• **Instructions to follow**
This exercise calls for duplicating every entry below exactly, without the images.

+++ Study material +++

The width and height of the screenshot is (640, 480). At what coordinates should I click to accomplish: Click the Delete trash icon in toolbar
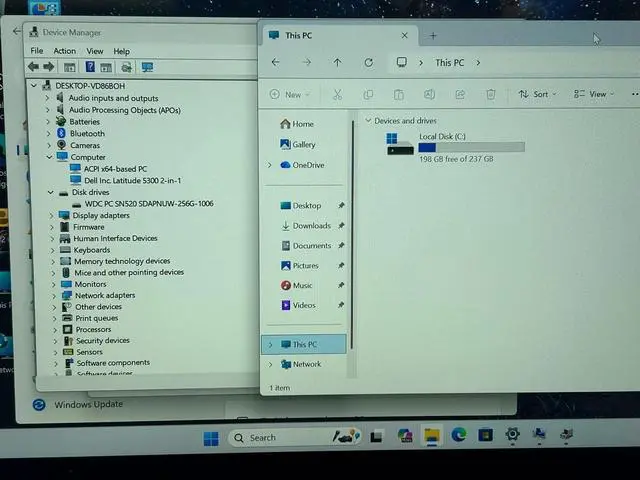pyautogui.click(x=491, y=95)
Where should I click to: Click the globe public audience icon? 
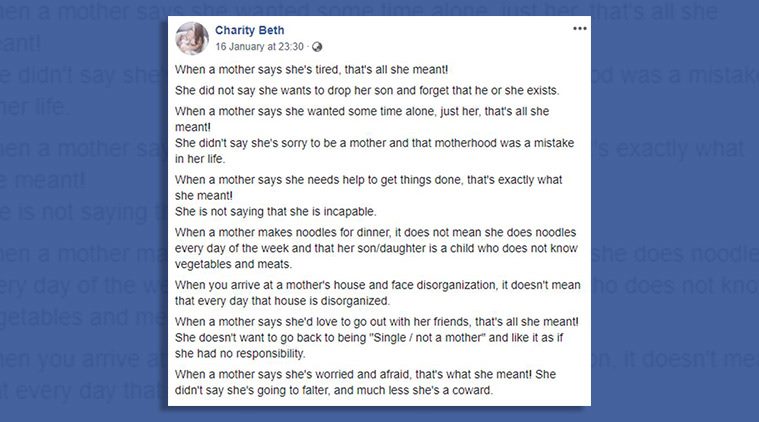(317, 47)
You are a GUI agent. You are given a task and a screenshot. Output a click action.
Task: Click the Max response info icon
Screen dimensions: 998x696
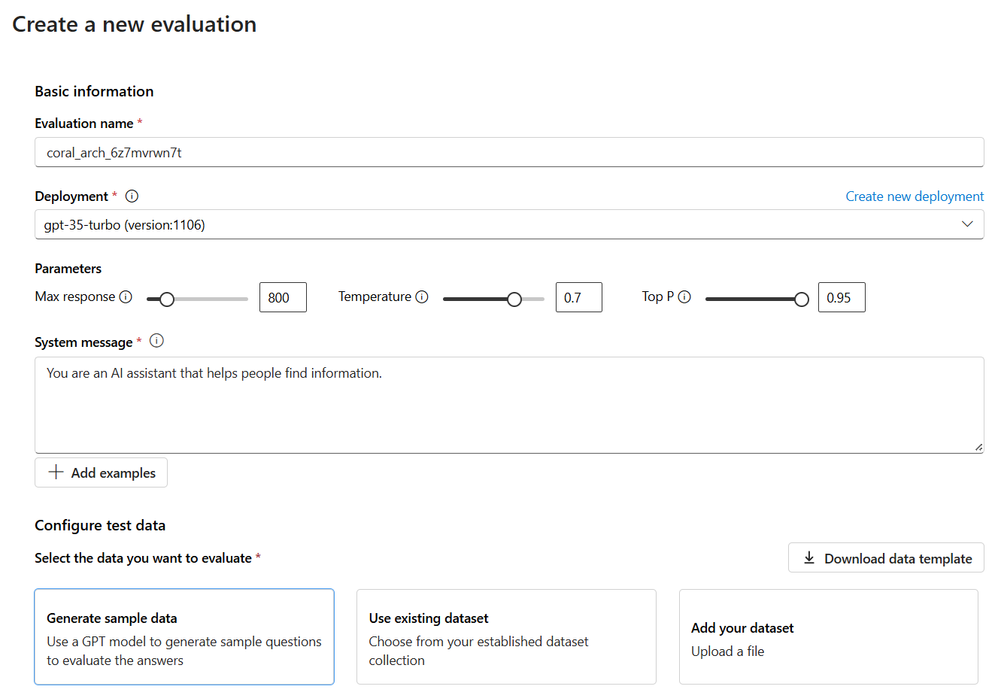[x=126, y=297]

+++

• **Answer space**
The width and height of the screenshot is (640, 480). At what coordinates should I click to accomplish: Click the Delete trash icon in toolbar
pyautogui.click(x=491, y=95)
Where should I click to: Click the globe public audience icon? 
(317, 47)
You are a GUI agent. You are given a task and a screenshot. Output a click action.
Task: Click the Max response info icon
Screen dimensions: 998x696
[x=126, y=297]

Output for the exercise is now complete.